Simply removing the garment from the rack, laying it down and start shooting is insufficient. After all, you want to convince customers to buy your products so pay attention to both the inside, the outside and the shape of your garment before you start shooting.
Obvious, but in many cases forgotten, is the removal of all stickers, price labels and other things that influence your final result. You can of course also remove everything during post-processing by the photo retouching services, but why this extra effort if you can avoid this with good preparation of your garment.
The goal is to present everything naturally, beautifully, cleanly and above all attractive. Your preparation will help you with this. Smooth unnatural folds and shapes, and provide some symmetry when dressing your model or mannequin. The more natural the garment is applied, the more beautiful the result and the less post-processing is needed.
Tools such as needles, pins and pegs can help you with this. The clothing will be restyled to give the correct shapes before photography starts. And don’t panic, these tools are easy to retouch, and the end result will always look much nicer than a sloppily dressed mannequin.
TIP 2: Use a Mannequin or a Model for Clothing Photography
Do you use a model or a mannequin to make your product photos? The difference between the two is mainly in the budget. Professional models are more expensive, and you only have a limited amount of time to take all your photos as the meter is running. If you use a static mannequin, you obviously avoid this problem. On top of that, you have more time to practice and to make certain photos again and again, in order to improve your skills as a photographer.

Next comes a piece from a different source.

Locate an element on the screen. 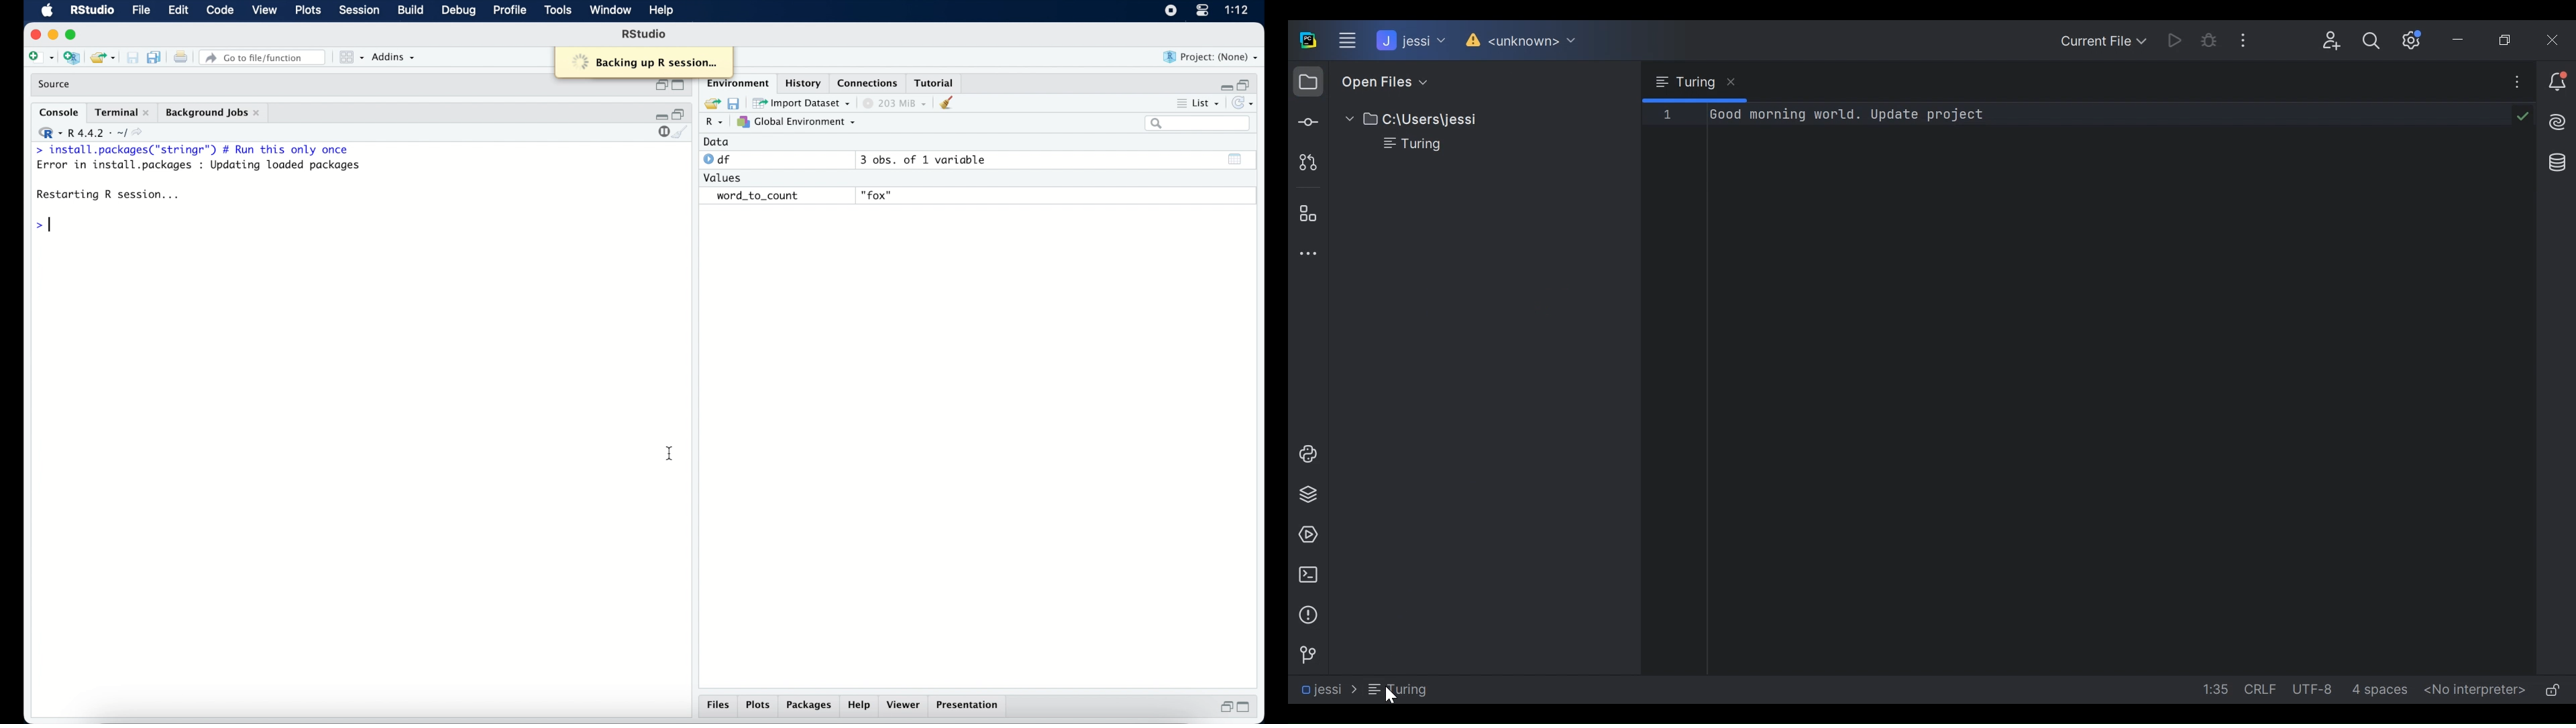 This screenshot has height=728, width=2576. viewer is located at coordinates (904, 705).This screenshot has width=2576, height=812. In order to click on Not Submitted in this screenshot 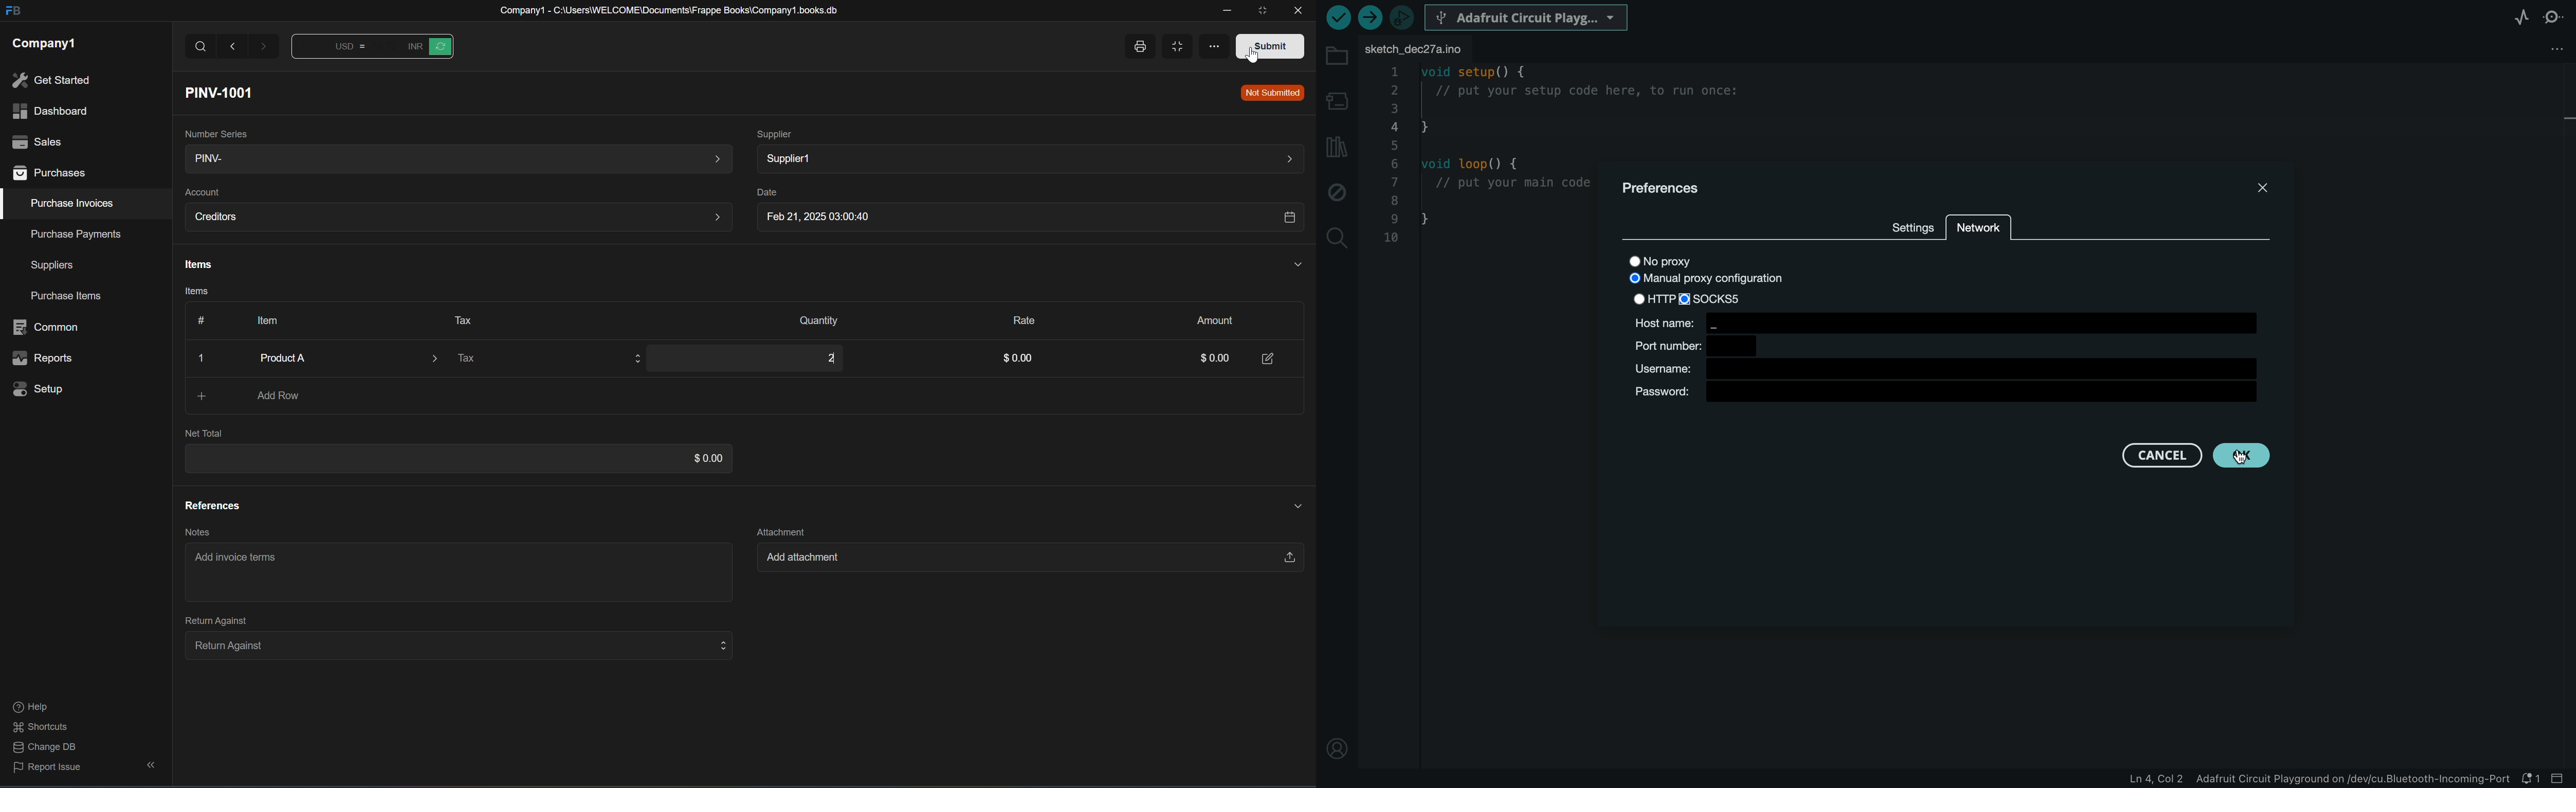, I will do `click(1271, 92)`.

After taking the photos, you can work with Photoshop and apply “invisible mannequin” (also called “ghost mannequin”) photo editing techniques. The result, a realistic 3D shape for your clothing photos where the mannequin is completely removed.

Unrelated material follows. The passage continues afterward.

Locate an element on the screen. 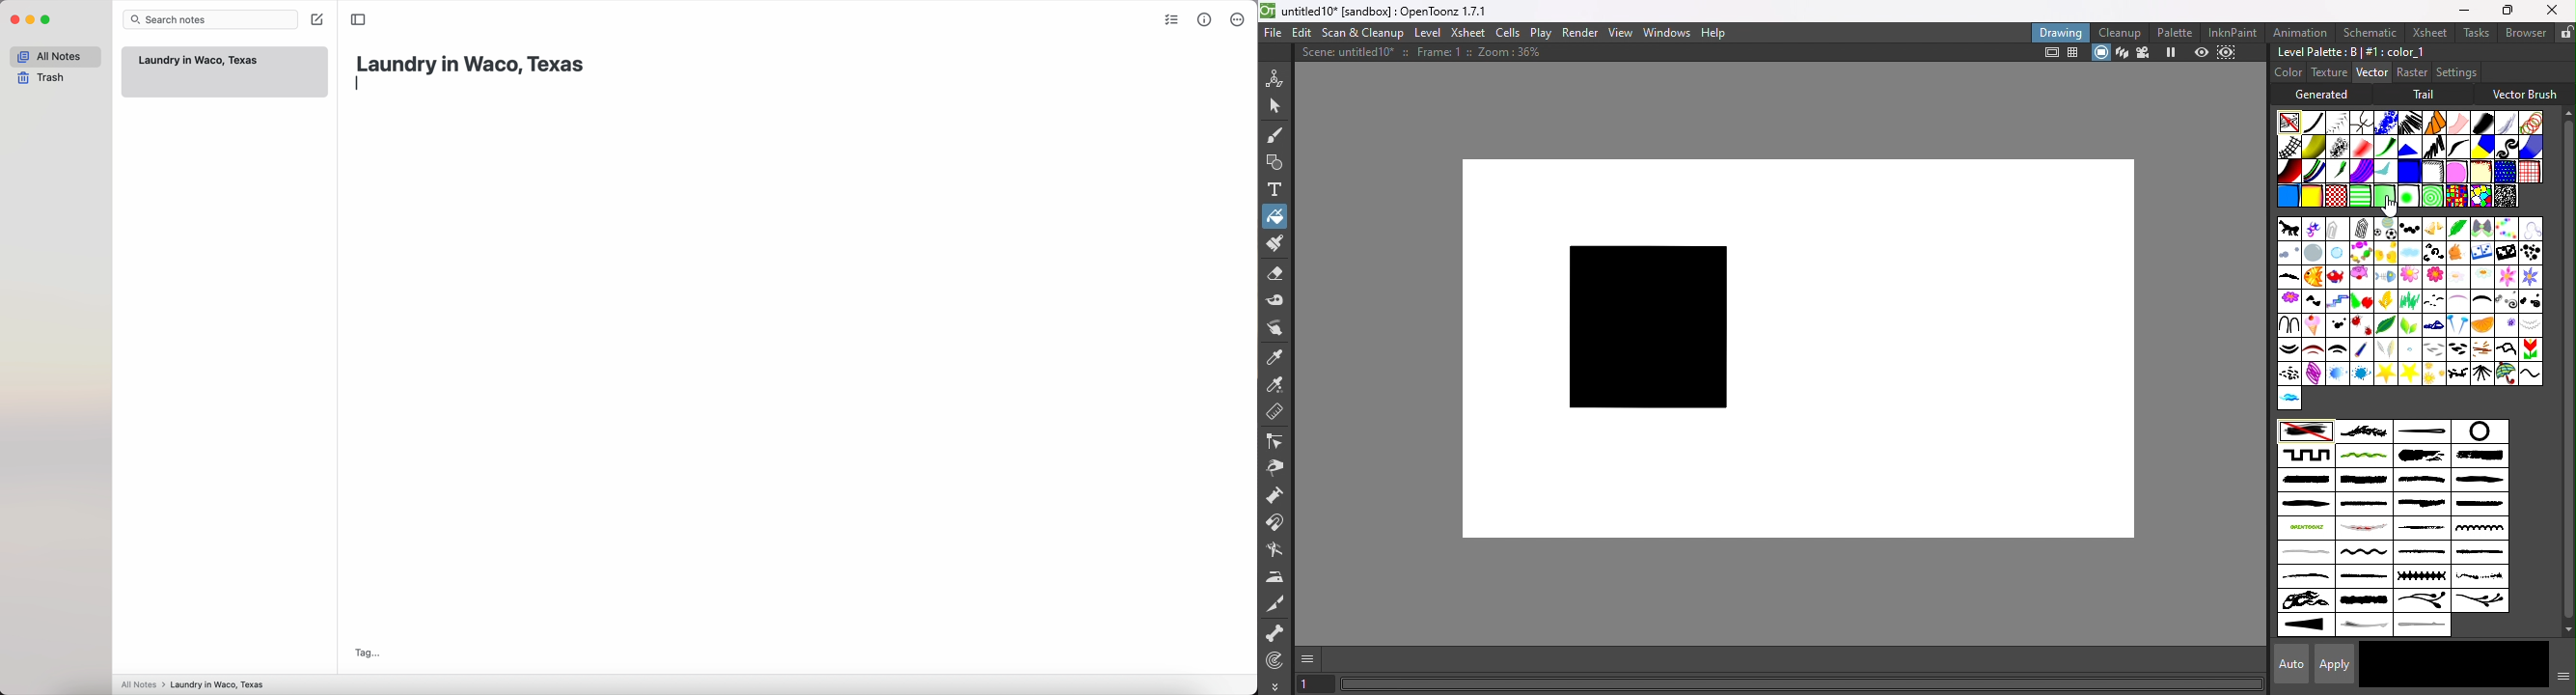 This screenshot has width=2576, height=700. laundry in Waco, Texas is located at coordinates (472, 60).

In ideal circumstances, you take care of both. Photos of the clothing worn by a model and photos of the garment applied to a static mannequin and edited with invisible mannequin techniques. Together, these images provide the most extensive experience for your customers. The concept of “Less is more” when offering clothes through beautiful photos is certainly not applicable in the world of e-commerce. Who doesn’t want to drive customer conversion rate through the roof?
TIP 3: Provide Sufficient Light and a Correct Camera Perspective
If you use a mannequin, a model or both, your photos must ensure that you sell clothing. Two important basic aspects for taking a good photo are sufficient light and a correct camera perspective.
TIP 3.1: Ensure good lighting
Proper lighting of the garment is, of course, essential for product photography and certainly not less for dress photography. A professional photographer therefore also uses many tools to achieve a perfect setup.
Obviously, not everyone is a professional photographer and a full-featured setup is a serious investment for an amateur photographer.
Not to worry, even with a more limited setup you will come a long way. And, as you shoot more and more images, you can always improve your setup step by step. For non-professionals, you start with natural light and as you get better, you scale and start investing in all kind of tools, such as an external lighting kit and other cool stuff to step up your game.
Below you can see the effect of different lighting with your camera in automatic mode. Left, without external lighting equipment and right with external lighting equipment. It quickly becomes clear that taking pictures without external lighting really puts your camera settings to the test.